Four boys (aged 2–4 years) attended as urological emergencies. They were recently toilet-trained and were attempting to void independently. They had lifted the toilet seats, which had then fallen back down, crushing their penises. Three had only preputial oedema with no difficulty in micturition, or urethral bleeding. One had glanular tenderness. There were no signs to suggest urethral injury.
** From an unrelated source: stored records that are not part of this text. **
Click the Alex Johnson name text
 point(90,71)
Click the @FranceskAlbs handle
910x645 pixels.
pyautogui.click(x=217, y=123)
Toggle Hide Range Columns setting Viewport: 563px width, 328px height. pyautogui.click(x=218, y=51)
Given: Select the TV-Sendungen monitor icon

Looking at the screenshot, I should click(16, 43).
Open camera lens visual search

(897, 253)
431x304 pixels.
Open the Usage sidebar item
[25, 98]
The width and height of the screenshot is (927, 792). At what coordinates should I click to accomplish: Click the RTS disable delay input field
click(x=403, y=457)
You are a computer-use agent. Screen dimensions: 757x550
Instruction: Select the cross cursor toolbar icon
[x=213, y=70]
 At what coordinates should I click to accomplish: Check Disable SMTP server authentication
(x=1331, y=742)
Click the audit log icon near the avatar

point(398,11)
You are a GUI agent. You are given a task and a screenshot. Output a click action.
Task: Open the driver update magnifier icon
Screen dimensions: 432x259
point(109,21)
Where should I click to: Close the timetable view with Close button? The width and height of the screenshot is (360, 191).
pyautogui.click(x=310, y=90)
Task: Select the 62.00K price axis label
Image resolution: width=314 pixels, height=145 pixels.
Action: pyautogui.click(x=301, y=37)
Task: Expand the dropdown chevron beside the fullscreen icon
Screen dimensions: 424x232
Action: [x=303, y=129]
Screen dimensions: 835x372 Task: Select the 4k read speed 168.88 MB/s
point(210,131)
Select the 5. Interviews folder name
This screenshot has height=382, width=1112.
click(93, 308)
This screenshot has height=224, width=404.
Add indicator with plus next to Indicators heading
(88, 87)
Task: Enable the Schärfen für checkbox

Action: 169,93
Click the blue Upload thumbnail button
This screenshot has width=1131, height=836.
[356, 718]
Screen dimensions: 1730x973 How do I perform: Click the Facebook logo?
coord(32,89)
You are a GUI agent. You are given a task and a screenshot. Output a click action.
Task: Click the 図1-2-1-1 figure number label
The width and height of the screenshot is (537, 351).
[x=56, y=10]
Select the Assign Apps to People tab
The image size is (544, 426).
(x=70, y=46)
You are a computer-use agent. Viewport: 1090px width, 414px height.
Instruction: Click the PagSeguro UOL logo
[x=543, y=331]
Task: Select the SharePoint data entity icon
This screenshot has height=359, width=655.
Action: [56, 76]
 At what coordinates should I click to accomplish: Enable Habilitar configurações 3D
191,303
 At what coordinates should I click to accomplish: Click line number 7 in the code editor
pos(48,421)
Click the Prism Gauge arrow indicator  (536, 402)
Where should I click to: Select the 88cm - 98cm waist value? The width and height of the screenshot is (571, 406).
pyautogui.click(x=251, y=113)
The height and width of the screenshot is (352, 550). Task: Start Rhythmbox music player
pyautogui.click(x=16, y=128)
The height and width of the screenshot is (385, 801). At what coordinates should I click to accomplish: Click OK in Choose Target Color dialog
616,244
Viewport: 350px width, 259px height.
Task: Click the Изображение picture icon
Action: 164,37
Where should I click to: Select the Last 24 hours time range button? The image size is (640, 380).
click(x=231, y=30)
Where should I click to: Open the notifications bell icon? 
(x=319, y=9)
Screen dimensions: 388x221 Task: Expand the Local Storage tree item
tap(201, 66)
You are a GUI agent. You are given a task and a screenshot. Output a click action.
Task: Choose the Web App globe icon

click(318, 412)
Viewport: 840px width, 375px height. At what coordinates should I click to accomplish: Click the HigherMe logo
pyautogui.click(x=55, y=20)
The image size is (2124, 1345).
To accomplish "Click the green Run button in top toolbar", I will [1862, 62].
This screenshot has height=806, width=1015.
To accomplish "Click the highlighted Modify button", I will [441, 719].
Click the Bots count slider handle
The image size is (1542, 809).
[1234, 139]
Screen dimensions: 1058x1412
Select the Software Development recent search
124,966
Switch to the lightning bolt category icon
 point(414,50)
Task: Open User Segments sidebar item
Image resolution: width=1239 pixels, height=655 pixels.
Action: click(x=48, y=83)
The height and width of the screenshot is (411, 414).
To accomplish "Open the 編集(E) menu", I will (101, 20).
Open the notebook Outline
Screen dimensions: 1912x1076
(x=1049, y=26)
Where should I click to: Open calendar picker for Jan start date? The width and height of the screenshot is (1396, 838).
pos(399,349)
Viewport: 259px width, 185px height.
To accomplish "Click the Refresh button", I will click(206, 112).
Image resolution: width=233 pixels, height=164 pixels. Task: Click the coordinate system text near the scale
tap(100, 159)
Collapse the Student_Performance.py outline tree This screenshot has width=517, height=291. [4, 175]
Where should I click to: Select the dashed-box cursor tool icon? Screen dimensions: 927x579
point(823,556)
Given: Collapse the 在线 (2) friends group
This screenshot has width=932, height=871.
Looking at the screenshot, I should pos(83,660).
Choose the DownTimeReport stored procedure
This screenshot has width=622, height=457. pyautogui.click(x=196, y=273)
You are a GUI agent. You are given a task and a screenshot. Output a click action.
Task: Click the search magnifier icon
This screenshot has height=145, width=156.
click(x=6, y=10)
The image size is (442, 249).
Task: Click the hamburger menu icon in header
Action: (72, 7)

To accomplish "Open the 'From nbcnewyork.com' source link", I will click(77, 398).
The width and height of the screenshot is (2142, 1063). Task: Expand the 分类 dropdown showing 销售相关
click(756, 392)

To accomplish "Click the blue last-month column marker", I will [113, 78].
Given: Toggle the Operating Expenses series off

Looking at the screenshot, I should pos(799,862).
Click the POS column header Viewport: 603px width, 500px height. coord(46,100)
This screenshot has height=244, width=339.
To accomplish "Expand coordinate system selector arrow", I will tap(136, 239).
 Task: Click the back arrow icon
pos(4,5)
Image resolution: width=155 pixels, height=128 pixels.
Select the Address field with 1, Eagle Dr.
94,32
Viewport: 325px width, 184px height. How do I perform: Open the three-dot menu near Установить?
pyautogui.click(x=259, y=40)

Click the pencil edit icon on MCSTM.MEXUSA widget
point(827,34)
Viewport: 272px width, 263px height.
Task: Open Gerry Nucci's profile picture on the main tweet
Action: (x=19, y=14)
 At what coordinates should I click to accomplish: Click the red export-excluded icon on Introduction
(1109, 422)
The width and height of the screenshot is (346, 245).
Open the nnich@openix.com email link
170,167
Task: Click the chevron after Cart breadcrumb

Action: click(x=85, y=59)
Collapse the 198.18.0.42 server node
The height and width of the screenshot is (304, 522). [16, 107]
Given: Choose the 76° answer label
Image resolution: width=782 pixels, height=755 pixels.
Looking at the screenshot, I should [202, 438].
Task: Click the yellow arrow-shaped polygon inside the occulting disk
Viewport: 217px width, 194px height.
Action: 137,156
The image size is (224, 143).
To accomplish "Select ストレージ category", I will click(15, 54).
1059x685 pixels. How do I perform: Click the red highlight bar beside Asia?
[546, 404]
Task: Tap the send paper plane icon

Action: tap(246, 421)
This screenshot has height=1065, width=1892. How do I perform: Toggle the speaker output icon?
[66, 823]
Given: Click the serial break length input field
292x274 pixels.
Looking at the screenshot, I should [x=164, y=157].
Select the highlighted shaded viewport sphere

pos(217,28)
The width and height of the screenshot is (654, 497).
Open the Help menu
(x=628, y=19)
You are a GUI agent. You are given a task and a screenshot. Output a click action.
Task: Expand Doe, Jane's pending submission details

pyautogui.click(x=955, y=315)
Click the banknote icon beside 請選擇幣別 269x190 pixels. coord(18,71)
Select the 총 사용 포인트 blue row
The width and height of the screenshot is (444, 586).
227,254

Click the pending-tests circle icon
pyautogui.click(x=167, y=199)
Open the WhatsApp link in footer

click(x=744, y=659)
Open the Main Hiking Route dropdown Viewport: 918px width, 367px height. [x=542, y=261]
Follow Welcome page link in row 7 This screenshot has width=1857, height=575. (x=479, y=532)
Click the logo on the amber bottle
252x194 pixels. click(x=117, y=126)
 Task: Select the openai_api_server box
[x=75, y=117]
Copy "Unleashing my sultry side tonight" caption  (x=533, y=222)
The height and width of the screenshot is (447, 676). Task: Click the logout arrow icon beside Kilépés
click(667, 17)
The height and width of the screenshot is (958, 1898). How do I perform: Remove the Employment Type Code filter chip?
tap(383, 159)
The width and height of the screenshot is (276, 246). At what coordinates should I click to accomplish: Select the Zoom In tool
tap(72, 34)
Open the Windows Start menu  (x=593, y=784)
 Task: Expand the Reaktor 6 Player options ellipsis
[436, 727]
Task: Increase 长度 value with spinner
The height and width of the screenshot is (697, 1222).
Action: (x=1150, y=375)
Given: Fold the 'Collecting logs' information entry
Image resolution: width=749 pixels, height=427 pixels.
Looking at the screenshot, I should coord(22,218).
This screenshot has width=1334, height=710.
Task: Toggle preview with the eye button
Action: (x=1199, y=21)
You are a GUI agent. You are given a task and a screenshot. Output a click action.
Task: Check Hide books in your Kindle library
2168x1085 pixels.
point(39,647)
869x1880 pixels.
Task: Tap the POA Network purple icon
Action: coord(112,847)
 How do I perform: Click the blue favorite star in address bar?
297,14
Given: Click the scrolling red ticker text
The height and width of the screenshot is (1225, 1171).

Symptoms settled with simple analgesia and all were discharged the following day.
There has been an increase worldwide in the number of wooden and ceramic toilet seats sold . Therefore, an increase in penile crush injury incidence is a possibility.
We suggest a few preventive measures: (i) ‘Soft fall’ toilet seats tend to fall slowly with reduced momentum onto the toilet, markedly reducing risk and degree of injury. (ii) Heavier toilet seats could be banned in households with male infants. (iii) Studies have shown that the social norm of leaving the toilet seat down is inefficient and not always welfare-enhancing . Therefore households with a male infant should agree the default position for the toilet seat should be ‘up’. (iv) Parents could educate their toddlers to hold the toilet seats up with one hand during micturition. Adequate supervision of the children until they are physically able to do this is necessary.